Saturday, June 18, 2005

Rat Bastard’s Merry Band

My favorite part of yesterday’s Laundry Room Squelchers set (http://www.squelchers.com/) was the end – no, not because it was over, but when Rat Bastard decided it was time to end the set and he walked down the line of amps and turned them off one by one. Dad was telling the kids it was time to turn off the TV and go to bed.

The Squelchers’ set is largely a visual experience. There’s sound, lots of it, at high volume, but it washes over you while you watch the musicians go through a stream of rock performance gestures in exaggerated and absurd form combined with Jerry Springer show chaos. Rat plays guitar, and strides out into the audience on stiff legs. Leslie Keffer flings her head and long hair down, but in slow motion, or turns to the audience in a dramarama confrontational way. Alex Diaz lifts a wah-wah pedal over and behind his head. And one of the other women wrestles on the ground with Kate, from the noise community here in Nashville, who stormed in and threw herself into it.

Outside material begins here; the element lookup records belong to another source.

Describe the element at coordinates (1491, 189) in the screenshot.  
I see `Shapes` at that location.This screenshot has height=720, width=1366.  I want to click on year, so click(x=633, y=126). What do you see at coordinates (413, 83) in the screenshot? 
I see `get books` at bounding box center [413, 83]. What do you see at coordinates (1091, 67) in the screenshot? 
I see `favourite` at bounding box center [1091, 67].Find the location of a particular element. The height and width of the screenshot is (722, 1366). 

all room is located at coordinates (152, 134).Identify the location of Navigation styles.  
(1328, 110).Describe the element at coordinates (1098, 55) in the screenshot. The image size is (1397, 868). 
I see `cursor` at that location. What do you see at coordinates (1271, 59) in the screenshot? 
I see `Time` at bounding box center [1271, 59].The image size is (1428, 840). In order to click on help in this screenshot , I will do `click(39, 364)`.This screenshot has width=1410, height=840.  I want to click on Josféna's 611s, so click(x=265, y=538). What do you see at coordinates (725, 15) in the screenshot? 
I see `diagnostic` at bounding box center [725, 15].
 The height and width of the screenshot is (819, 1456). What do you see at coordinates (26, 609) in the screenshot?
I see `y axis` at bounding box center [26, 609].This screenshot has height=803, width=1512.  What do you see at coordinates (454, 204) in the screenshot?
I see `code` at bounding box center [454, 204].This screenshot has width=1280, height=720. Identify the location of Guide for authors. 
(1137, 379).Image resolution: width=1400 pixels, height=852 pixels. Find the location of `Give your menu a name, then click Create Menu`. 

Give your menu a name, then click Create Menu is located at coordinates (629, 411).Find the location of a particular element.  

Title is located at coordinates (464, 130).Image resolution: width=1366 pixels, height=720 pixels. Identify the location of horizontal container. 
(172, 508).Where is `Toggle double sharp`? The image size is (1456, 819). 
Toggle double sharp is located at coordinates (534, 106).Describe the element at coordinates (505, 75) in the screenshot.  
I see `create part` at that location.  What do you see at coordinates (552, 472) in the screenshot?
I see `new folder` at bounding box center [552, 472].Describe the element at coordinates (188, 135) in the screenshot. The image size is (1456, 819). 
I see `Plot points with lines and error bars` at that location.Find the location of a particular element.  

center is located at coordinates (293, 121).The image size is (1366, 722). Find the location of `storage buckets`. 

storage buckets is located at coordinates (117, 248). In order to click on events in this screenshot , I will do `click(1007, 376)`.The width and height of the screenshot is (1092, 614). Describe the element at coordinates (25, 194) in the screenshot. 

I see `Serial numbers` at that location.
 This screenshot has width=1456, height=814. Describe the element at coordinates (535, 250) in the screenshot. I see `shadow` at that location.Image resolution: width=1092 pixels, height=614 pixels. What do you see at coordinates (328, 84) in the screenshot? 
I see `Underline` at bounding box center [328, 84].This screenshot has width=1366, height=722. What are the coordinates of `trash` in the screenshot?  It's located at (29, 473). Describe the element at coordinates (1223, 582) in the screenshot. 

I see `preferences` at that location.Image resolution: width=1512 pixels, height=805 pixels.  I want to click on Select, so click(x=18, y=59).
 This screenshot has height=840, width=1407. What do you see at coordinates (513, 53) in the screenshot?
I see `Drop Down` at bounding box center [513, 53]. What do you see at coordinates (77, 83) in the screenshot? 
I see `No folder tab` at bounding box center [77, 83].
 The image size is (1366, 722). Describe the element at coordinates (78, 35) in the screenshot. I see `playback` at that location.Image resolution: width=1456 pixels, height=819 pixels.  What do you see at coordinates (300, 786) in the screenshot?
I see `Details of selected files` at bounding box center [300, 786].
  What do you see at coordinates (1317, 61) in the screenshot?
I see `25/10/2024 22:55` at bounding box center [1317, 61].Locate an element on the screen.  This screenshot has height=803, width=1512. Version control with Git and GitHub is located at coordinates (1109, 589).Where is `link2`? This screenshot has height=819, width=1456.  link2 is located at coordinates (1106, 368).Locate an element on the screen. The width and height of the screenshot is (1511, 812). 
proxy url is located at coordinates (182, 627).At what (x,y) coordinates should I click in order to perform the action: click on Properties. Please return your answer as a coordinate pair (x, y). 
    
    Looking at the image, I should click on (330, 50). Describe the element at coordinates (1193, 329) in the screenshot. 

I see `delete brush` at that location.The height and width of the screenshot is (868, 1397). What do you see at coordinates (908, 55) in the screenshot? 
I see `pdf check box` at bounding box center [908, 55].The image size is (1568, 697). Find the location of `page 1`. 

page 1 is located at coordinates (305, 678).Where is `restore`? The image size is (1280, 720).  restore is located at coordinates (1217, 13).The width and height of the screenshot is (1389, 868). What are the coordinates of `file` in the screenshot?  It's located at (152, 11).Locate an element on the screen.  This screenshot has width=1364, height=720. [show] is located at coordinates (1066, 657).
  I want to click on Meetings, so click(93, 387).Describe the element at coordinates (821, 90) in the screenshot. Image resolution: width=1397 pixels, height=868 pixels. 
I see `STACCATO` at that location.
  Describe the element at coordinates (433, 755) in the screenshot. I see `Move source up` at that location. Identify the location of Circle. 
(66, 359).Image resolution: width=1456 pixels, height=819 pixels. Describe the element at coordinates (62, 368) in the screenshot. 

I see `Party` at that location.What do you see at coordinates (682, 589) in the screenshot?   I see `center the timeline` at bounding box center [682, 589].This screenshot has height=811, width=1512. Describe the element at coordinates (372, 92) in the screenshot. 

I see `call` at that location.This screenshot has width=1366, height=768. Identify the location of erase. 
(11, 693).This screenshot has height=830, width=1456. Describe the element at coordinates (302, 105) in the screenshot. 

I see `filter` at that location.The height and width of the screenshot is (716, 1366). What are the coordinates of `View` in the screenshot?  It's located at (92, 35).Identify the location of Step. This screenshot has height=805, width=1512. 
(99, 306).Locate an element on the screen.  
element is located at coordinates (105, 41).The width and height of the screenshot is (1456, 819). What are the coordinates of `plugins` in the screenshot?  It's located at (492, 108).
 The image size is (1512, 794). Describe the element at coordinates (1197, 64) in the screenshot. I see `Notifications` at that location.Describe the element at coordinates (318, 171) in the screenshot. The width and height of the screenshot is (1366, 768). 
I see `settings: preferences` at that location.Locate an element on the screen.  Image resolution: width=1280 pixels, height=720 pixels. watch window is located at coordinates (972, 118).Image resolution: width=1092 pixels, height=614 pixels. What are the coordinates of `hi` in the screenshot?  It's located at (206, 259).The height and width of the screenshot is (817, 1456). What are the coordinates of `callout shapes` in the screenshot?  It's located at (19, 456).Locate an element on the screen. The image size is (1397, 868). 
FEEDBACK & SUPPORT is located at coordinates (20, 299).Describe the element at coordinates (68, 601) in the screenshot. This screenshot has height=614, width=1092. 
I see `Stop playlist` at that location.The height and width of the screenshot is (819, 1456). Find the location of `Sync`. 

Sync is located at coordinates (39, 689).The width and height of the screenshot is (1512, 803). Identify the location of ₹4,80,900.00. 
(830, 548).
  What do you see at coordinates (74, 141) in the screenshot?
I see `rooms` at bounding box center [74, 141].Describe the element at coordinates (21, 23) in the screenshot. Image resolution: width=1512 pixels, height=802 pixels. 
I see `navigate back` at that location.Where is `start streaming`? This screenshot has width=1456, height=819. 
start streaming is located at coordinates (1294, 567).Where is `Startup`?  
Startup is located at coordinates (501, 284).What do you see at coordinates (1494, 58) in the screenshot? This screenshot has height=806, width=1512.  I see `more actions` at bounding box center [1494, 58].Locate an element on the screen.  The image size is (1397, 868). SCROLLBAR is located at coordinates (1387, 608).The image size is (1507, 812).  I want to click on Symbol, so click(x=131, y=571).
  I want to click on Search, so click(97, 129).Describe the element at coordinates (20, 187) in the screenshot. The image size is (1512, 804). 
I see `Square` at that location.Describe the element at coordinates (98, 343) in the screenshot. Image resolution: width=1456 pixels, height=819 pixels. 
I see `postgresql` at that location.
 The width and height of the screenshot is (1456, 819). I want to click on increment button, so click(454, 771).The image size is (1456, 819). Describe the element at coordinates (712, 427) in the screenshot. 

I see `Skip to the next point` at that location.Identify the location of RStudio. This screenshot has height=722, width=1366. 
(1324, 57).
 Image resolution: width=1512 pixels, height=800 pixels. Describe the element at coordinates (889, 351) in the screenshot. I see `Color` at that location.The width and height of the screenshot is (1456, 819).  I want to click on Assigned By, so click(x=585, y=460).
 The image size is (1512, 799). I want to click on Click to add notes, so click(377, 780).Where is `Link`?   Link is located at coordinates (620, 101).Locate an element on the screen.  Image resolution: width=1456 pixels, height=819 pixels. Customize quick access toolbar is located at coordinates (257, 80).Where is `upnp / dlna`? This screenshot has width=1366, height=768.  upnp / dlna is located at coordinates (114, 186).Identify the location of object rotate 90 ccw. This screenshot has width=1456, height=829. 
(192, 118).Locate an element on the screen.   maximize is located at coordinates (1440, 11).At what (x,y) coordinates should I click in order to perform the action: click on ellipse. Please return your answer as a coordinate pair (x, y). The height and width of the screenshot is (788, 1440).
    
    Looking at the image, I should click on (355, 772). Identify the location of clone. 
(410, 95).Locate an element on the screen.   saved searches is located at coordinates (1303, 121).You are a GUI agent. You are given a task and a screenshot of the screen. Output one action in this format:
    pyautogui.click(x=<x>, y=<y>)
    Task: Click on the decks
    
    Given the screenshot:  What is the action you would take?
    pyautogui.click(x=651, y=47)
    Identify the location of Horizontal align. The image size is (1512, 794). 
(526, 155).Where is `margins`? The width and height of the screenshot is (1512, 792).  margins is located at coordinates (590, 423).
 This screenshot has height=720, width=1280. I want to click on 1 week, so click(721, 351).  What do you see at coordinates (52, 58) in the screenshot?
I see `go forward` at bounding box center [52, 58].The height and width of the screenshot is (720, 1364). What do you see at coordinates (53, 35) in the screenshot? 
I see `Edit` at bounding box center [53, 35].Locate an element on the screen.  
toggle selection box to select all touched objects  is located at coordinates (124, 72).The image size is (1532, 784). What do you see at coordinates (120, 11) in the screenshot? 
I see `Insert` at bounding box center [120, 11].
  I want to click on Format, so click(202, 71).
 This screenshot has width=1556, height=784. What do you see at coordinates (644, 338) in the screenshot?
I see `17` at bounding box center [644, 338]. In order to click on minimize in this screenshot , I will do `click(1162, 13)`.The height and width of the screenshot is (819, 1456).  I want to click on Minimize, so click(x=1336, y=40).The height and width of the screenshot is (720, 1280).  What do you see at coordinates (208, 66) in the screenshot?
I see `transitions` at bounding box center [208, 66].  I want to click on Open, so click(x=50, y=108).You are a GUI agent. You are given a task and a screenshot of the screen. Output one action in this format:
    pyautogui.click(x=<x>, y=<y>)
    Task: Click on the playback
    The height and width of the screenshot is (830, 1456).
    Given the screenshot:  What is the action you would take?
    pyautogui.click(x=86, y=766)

All of it orchestrated by Rat Bastard. He’s a middle-aged guy, a veteran, and puts together the group for its tours and decides what instruments or devices they are going to play. The set is relentless, loud and leering. As I understand it, there’s always women rolling around on top of each other (maybe it’s coed sometimes – someone can set me straight on that). It reminds me of Dave Cloud’s honesty about his own lascivious nature.

Rat Bastard travels around with his band, a bad example dad, except … unlike the proper suburban dad, Rat ain’t hiding nothing. Honesty is one of the defining qualities of noise music, an honesty and openness so extreme that it is basically dysfunctional in conventional settings, especially conventional music business settings. Noise music says isn’t it fun to turn the volume up real loud, aren’t women with guitars sexy, aren’t the poses of rock performers completely ridiculous, doesn’t the sound quality of a screech break your heart.

The Squelchers started out with a solo set by Alex Diaz as Xela Diaz. He launched loops from reedy harmonica chords and vocal sounds, and then sang over that. It was lovely and consonant, something like Tyondai Braxton’s solo performances.

Taiwan Deth played another strong set. A lot of it had steady rhythmic grooves done with pretty simple means – Angela on guitar and Derek on a stripped down drum set he played standing up, without a lot of manipulation. I want to take some notes during one of their shows. It’s hopelessly uncool, but at my age that’s kind of a moot point and and it would help me put my finger on why their sets seem so cogent.